Le cycle infini de la dette

Par la culpabilité, la faute, la vengeance ou le châtiment, on ne s’extrait jamais du cycle de la dette

Héritiers d’une langue, d’une civilisation, d’un corps, d’un mode de vie, de savoirs, de technologies, etc., nous naissons endettés. De très nombreux films (peut-être tous) ont trait aux conséquences de cet endettement : acquiescement, fidélité, transmission, rupture, révolte, vengeance, etc. Qu’on l’accepte ou qu’on s’y oppose, il est difficile d’en sortir. On peut le vivre comme une obligation, une contrainte, le considérer comme un choix ou une liberté, s’y mouvoir avec facilité ou souffrance, mais l’enchaînement insiste, c’est un continuum, un cycle, un destin, voire une tragédie. Il arrive qu’on en sorte, mais on peut multiplier les exemples où on n’en sort pas. Dans Dancer in the Dark (Lars von Trier, 2000), l’héroïne subit les conséquences d’un héritage génétique transmis à son propre fils. Elle pourrait se révolter devant cette injustice, mais elle l’assume. Se sentant coupable d’avoir eu cet enfant, elle rêverait de l’extraire du cycle, y compris au prix de sa propre mort – mais ça ne marche pas, c’est impossible, l’enfant restera son enfant, affecté par la même maladie. On retrouve une logique comparable dans Conann (Bertrand Mandico, 2023), où l’accumulation des fautes, sur une ou plusieurs vies, ne cesse d’ajouter au service de la dette, jusqu’à la déflagration finale. Tous les héritiers meurent sauf un, dont on devine qu’il prolongera le cycle. La liste des films où une telle contrainte s’impose est infinie.

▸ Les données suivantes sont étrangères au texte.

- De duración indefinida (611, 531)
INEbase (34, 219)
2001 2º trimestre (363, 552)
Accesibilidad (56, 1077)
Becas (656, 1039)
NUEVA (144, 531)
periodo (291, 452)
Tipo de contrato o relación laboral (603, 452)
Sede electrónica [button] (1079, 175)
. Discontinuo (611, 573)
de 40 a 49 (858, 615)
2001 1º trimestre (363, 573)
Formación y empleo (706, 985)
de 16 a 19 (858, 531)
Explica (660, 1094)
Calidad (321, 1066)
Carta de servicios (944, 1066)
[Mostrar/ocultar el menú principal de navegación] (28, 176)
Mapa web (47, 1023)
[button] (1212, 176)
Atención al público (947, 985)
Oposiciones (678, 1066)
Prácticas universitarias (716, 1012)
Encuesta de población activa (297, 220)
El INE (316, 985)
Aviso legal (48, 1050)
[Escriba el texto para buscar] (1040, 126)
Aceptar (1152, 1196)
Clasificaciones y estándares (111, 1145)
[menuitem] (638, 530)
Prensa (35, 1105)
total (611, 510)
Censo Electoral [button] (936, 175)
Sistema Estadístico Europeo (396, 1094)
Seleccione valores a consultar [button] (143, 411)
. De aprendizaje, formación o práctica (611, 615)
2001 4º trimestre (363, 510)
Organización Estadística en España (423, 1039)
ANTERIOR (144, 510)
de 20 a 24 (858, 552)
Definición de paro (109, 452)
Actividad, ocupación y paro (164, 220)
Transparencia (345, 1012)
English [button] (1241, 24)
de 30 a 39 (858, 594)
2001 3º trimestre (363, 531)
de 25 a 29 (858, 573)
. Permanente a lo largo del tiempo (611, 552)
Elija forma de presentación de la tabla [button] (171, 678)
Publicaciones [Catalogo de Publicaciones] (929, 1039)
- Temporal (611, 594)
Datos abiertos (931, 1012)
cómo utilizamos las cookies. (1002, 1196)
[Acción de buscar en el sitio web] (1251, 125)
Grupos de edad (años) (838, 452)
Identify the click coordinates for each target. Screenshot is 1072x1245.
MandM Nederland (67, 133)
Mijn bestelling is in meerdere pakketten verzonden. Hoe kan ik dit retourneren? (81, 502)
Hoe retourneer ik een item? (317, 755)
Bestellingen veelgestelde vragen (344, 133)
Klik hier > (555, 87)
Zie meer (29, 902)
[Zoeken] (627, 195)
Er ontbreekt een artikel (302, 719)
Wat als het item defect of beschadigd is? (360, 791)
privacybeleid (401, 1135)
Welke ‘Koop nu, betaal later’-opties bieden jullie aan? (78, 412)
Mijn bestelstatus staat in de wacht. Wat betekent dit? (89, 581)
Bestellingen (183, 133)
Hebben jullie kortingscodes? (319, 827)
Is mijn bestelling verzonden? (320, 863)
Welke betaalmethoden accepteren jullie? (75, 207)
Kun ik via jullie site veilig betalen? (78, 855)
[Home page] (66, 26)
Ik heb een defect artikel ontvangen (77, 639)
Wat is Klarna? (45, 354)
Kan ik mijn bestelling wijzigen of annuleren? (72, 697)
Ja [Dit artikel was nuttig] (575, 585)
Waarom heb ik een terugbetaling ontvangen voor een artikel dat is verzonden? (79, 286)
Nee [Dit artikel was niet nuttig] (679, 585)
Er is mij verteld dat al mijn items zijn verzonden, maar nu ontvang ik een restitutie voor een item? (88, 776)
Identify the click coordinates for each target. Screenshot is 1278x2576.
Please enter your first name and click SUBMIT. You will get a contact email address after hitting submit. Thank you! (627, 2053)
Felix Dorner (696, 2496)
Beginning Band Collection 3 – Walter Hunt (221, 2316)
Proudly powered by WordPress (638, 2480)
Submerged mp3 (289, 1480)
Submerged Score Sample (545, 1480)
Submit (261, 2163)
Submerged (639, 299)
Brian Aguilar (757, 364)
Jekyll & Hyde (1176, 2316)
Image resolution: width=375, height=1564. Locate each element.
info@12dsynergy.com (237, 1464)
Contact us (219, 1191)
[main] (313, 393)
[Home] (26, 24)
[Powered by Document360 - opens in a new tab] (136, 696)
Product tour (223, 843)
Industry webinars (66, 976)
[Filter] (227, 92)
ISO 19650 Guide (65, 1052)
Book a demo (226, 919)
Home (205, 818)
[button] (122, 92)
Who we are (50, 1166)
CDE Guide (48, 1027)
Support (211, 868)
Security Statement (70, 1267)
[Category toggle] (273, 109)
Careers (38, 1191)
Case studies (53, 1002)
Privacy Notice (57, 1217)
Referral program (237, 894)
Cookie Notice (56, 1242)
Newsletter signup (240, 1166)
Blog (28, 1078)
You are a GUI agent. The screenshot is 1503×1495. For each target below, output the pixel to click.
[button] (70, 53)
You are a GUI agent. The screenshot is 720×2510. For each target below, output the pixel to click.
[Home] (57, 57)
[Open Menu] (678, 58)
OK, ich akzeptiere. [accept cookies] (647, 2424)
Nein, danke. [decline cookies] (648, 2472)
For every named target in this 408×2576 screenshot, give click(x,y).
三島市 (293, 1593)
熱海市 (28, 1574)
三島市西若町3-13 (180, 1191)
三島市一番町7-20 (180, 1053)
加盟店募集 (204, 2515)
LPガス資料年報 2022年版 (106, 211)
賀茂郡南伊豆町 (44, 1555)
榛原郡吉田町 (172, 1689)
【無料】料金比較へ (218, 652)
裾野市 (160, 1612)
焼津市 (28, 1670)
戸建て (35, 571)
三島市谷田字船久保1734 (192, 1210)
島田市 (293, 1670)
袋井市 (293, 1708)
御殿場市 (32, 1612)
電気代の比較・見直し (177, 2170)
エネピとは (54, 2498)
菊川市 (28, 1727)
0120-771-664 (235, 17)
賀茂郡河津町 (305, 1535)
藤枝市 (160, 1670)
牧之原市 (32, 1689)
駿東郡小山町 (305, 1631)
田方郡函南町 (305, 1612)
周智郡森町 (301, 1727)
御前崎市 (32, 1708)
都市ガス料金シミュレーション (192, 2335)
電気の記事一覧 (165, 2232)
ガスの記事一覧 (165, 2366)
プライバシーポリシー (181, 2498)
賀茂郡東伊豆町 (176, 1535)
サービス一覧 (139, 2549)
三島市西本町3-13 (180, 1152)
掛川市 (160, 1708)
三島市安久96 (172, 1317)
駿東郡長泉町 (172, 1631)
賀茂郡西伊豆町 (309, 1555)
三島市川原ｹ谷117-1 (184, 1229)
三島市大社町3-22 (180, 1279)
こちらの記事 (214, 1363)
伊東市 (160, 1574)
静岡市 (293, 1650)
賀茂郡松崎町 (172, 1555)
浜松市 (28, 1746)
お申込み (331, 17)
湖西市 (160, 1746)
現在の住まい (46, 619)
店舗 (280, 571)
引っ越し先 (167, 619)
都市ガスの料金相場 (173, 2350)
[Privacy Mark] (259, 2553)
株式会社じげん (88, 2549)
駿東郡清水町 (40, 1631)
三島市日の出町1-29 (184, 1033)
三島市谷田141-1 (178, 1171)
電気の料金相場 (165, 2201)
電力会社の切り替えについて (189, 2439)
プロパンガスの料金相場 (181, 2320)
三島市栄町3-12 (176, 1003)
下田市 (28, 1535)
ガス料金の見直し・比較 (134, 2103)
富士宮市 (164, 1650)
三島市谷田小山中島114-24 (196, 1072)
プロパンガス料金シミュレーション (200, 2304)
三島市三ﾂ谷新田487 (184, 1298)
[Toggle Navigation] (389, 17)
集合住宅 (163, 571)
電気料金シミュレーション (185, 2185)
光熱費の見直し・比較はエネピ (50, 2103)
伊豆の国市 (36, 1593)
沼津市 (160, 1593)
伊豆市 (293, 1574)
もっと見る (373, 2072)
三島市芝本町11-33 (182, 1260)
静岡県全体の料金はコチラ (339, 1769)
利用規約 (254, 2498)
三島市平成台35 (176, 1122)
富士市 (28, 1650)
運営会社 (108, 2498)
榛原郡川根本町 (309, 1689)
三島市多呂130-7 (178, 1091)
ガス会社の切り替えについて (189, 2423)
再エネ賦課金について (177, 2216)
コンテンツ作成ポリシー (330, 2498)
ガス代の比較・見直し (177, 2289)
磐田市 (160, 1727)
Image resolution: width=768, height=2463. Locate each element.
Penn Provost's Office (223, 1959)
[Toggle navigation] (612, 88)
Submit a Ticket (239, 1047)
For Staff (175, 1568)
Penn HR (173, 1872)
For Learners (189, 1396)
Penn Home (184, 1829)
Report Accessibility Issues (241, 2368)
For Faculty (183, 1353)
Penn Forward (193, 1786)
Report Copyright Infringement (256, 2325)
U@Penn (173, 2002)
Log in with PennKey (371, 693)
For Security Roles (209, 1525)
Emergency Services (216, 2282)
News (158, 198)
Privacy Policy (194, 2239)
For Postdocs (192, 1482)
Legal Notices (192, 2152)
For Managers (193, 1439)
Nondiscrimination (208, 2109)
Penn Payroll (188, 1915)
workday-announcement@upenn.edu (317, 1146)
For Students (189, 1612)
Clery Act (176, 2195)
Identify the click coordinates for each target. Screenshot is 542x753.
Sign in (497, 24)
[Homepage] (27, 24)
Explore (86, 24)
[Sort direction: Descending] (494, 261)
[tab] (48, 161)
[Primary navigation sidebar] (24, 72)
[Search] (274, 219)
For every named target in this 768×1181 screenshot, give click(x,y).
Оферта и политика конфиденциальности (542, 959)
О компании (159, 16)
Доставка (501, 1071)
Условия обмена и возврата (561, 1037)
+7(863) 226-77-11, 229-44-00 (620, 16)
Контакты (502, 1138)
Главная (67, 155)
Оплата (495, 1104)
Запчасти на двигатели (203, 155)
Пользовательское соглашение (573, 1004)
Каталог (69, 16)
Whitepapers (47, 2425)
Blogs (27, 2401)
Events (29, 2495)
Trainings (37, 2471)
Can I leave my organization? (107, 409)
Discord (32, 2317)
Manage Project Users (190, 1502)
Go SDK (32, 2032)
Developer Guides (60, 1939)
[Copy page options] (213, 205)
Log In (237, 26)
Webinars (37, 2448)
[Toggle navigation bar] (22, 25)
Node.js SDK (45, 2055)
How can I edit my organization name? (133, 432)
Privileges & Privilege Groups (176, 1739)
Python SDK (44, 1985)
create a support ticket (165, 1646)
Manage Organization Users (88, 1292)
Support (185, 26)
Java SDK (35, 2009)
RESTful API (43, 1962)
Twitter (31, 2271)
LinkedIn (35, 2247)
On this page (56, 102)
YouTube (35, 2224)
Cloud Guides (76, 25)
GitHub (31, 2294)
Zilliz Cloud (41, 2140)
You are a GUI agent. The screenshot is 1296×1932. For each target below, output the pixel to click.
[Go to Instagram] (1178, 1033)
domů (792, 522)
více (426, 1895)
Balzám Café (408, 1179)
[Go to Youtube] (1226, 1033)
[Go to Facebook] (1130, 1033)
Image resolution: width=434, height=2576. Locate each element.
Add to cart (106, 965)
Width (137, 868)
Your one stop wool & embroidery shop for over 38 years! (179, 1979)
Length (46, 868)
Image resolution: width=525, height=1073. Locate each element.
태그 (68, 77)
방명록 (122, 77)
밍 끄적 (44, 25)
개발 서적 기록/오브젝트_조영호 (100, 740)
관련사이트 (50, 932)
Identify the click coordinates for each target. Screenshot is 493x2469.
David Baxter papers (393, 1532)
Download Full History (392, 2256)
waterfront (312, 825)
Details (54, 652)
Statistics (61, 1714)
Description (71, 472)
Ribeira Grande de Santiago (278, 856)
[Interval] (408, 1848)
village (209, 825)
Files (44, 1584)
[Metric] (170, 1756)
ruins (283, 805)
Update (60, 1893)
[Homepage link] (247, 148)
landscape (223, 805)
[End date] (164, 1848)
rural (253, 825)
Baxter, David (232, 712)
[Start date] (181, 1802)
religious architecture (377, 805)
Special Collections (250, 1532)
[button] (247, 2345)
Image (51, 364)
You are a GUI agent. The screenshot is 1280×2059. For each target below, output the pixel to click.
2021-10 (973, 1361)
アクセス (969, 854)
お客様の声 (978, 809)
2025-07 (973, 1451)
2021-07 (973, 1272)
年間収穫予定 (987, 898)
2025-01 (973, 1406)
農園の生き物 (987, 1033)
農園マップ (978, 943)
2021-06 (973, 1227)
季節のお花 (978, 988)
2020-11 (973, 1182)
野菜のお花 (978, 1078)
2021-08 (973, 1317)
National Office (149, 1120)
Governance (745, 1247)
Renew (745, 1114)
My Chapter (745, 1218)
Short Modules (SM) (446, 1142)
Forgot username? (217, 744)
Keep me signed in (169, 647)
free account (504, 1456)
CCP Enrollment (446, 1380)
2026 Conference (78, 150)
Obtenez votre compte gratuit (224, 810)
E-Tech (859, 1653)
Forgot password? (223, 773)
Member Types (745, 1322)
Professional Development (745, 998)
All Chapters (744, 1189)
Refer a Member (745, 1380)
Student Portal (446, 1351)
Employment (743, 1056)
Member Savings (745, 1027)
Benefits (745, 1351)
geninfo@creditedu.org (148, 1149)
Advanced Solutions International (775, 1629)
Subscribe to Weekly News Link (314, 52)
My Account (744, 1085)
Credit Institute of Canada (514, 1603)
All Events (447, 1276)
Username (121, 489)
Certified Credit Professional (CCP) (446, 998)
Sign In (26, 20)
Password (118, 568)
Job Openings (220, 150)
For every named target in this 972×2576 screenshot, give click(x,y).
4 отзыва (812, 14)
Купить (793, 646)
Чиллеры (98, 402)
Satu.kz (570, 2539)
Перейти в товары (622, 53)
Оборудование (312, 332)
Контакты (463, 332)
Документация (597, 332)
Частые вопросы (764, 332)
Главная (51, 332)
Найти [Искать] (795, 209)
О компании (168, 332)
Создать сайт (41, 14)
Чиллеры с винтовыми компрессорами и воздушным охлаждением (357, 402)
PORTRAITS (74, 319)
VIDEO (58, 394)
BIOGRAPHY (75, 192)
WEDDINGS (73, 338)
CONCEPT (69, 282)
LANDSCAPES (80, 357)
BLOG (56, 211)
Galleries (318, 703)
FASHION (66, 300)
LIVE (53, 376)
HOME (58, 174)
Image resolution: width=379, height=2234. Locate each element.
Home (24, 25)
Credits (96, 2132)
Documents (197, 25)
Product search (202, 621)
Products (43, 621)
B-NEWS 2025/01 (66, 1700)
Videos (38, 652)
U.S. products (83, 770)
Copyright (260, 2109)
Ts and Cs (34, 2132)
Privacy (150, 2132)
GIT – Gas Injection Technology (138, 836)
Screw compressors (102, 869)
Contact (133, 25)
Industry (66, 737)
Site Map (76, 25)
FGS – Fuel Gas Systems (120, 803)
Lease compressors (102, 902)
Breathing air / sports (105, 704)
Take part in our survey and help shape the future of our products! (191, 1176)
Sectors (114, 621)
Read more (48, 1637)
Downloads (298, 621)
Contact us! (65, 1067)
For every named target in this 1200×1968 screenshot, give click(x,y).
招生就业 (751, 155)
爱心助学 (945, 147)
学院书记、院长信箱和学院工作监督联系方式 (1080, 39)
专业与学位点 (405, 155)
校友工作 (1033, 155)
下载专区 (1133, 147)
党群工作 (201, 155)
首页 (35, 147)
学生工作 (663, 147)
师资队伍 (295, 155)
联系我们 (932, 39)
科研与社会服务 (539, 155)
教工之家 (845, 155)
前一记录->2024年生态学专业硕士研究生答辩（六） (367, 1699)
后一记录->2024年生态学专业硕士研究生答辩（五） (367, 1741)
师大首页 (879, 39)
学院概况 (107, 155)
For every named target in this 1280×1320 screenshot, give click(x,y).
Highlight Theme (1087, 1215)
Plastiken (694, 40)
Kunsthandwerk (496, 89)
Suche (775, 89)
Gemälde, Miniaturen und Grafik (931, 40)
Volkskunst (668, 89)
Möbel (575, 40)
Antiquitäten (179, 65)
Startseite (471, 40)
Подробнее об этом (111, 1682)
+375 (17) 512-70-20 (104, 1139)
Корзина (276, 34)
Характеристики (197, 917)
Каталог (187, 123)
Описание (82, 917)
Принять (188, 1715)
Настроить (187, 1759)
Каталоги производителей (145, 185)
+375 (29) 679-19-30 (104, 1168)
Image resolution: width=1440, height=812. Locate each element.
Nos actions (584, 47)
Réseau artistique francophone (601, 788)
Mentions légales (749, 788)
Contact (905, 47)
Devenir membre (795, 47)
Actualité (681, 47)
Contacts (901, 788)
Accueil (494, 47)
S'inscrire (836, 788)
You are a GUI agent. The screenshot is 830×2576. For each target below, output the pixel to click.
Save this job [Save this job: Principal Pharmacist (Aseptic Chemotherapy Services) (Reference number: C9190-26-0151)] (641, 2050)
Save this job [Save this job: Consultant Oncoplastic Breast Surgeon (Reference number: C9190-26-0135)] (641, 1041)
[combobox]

Voici, au hasard : Le secret de la chambre noire (Kiyoshi Kurosawa, 2016), où les victimes d’un photographe se transforment en Erynies vengeresses, Parasite (Bong Joon-Ho, 2019), où le parasitage n’est qu’une ruse où des pauvres finissent par remplacer les riches sans que jamais aucun dérivation, aucune rédemption ne puisse advenir, Dream Scenario (Kristoffer Borgli, 2023), où un innocent, à la place de tous et de n’importe qui, est voué à une mort sociale inéluctable, L’ami américain (Wim Wenders, 1977), ou le brave homme est pris dans une histoire de gangsters qu’il finit par assumer, etc. On pourrait dire que le cinéma en général n’est qu’une longue litanie de culpabilités à transmettre, de dettes à rembourser, d’erreurs à corriger ou d’emprunts à recouvrer, un souci de compensation au fondement de bien des idéologies, des religions ou des éthiques (mais pas toutes). Ce mouvement de rééquilibrage perpétuel perpétuellement en échec ne fait, après tout, que refléter le fonctionnement courant du cycle vital.